The Sculpture Museum - Catalog - Page 74
FRANCESCO RIGHETTI (1749–1819)
17
Rome, late 18th century
Bust of Emperor Vitellius (15–69 ad)
After the Antique
Bronze with a verdigris patina, on a pedestal of Giallo Antico,
Orange Varois and Carrara marbles
47 cm (18½ in.) high, including pedestal
23 cm (9 in.) wide
12 cm (4¾ in.) × 12 cm (4¾ in.) base
inscribed
VITELIO on the socle
provenance
Private collection, Zurich, Switzerland
fig. 1
Roman, 1st half 2nd century ad,
Portrait of a Man, known as Vitellius,
marble, 48 cm high
Venice, Museo Archeologico Nazionale,
inv. no. 20
Renowned for his fine bronze statuettes after the antique, Francesco Righetti was
highly sought after amongst Grand Tourists in late eighteenth-century Rome.

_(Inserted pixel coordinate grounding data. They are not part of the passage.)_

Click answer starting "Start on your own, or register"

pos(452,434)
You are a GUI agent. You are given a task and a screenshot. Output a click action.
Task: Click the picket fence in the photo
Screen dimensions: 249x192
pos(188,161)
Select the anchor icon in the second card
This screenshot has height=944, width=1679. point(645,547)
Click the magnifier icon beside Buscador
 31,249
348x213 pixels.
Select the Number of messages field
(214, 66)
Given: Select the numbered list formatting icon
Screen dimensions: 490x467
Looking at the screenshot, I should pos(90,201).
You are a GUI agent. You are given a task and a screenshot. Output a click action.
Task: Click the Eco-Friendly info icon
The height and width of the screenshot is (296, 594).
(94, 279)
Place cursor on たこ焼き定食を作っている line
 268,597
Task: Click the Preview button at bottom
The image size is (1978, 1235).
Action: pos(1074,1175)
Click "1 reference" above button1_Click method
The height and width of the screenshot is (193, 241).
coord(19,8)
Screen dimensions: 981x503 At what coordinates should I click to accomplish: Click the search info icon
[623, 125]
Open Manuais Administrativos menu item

He had trained in the workshop of the successful silversmith and bronzier Luigi
Valadier, where he was probably employed above all in the modelling and casting
of small and large bronzes. He quickly became a successor to his teacher, and
in 1779 opened his own studio in Via della Purificazione. Renowned patrons of
Righetti included the English banker Henry Hope (1753–1811), who commissioned
from him a set of twelve lead replicas of statues after antique and Renaissance
masters, and Frederick Hervey (1730–1803), 4th Earl of Bristol, who had two
elaborate candlesticks cast by the artist. Significantly too, Catherine the Great of
Russia (1729–1796) commissioned from Righetti a marble and bronze model of
Mount Parnassus with Apollo and the Muses, and in 1805 Pope Pius VII (1742–1823)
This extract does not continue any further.